• Passage shown
:::::
Gav's trying to be clever !!

  

The weights are easily findable on Google.

The trouble is...

A: Nissan and most other manufacturers post kerb weights that dont always allow for fluids and fuel etc
B: Alot of our cars are modified in different ways so if you were to take them all to a weigh bridge you'd end up with different answers
C: half a tank of fuel probably adds 30kgs or more but is it half, or a quarter, or 3/4 and is your gauge accurate and have you filled up with screen washer etc etc
D: Are your scales accurate, a weighbridge might be, but maybe to no closer than 25kg, a set of race scales might be, so long as they havent been damaged and are calibrated etc

So if you are trying to compare cars once released into the public domain they can quickly be given as all sorts of random numbers !!

If you look on Wikipedia the published kerb weights are there to see easy enough, so Gav's simply fishing !!!

Heres a link....Nissan Skyline - Wikipedia, the free encyclopedia

R32GTR 1430kg
R33GTR 1530kg
R34GTR 1540kg

Is there really any point Gav ?? No one in the history of this forum has ever suggested that theres a 300kg weight difference except you !!


----------



## gavman (Apr 12, 2006)

mattysupra said:


> guess thats why a 32 is a quicker and better handling car? that would be because the 34 its a bigger car. also does the 32 have the same safety as a 34? airbags etc?
> 
> and to add, i have a 34, i brought it because it has 4 seats. There are other cars out there with 2 seats that i would of had instead if i wanted 2 seats or more to the point a lighter car.
> 
> out of intrest whats you reason for asking about the weight?


 the early r32's are lighter as they don't have the side impact protection door beams that the later cars have, so that's clearly a safety issue.
unless you put in a decent cage, but that would clearly be impractical if like you, you want to retain easy access to the rear bench

to answer your last,
a. because someone claimed standard 34's weigh 1560,
and
b. the comparison to 32's because i'm arguing that a lighter car is a better starting point, if speed down the lanes is your thing


----------



## gavman (Apr 12, 2006)

skylinegts2gtr said:


> i take it this has broken out of "a cheap tuned r34" thread then since you are comparing it to your r32 then?


absolutely right

i suggested that rather than a cheap, tuned R34 the OP tune himself an r32, as they're cheaper and lighter to begin with, and that he'd end up with more for his money


----------



## gavman (Apr 12, 2006)

bladerider said:


> Gav's trying to be clever !!
> 
> 
> 
> ...


 asking the owners club for the correct facts would only be seen as fishing by the person who is in danger of being contradicted.
plus i trust actual owners more than wikipedia

on the second 'point', my car weighs 1320-1340 kg, allowing for weighbridge inaccuracies, 1/4 tank gas and no driver.
if standard 34's do in fact, weigh close to 1660 kgs, then i make that a difference of :thumbsup:


----------



## bladerider (Jun 29, 2002)
:::::
• Data extract
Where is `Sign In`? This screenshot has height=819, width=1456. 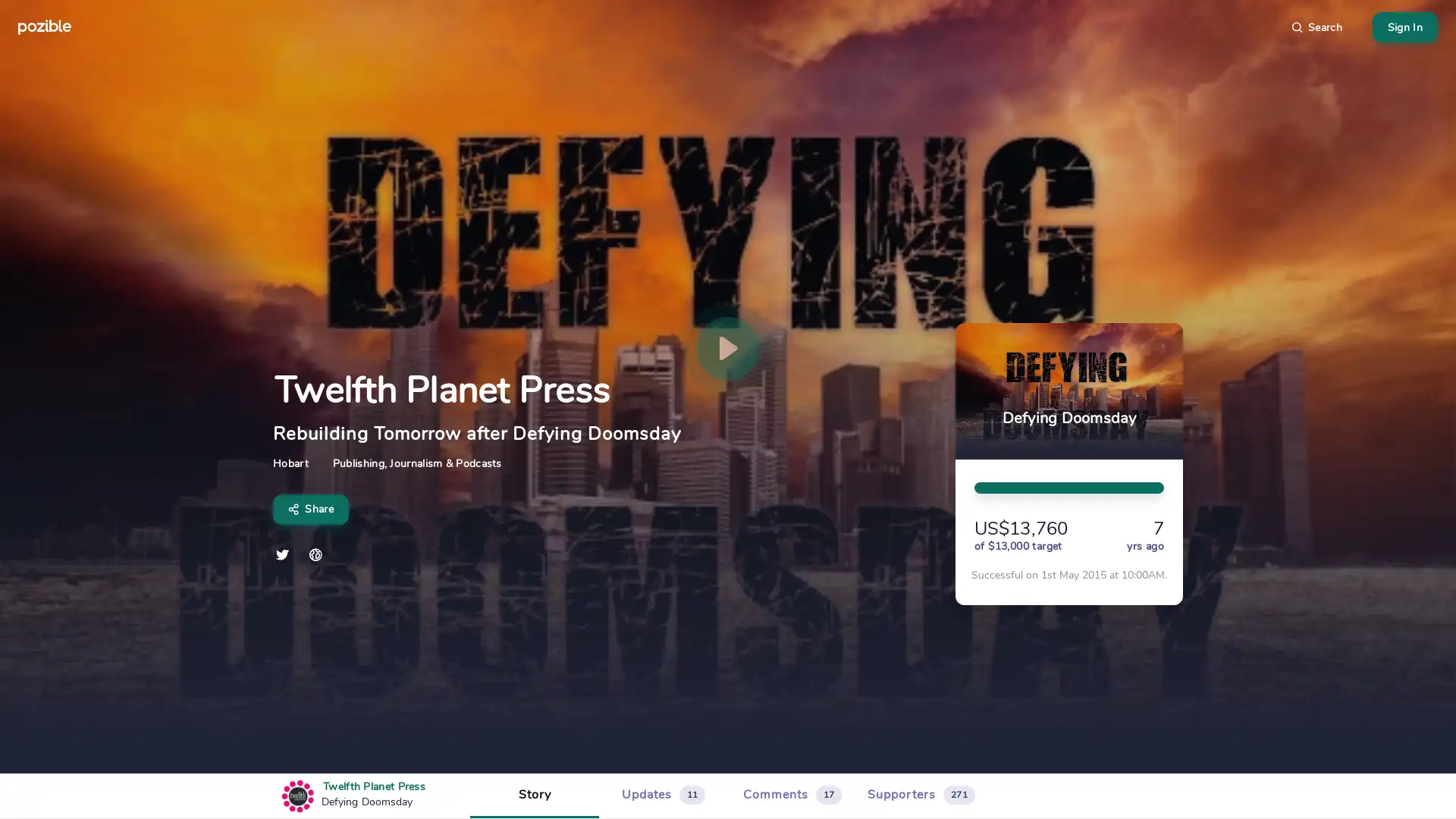
Sign In is located at coordinates (1404, 27).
:::::
• What you have to do
Write out the forum thread on Skyline weights from "The trouble is..." up to and including "random numbers !!".

• Response for this exercise
The trouble is...

A: Nissan and most other manufacturers post kerb weights that dont always allow for fluids and fuel etc
B: Alot of our cars are modified in different ways so if you were to take them all to a weigh bridge you'd end up with different answers
C: half a tank of fuel probably adds 30kgs or more but is it half, or a quarter, or 3/4 and is your gauge accurate and have you filled up with screen washer etc etc
D: Are your scales accurate, a weighbridge might be, but maybe to no closer than 25kg, a set of race scales might be, so long as they havent been damaged and are calibrated etc

So if you are trying to compare cars once released into the public domain they can quickly be given as all sorts of random numbers !!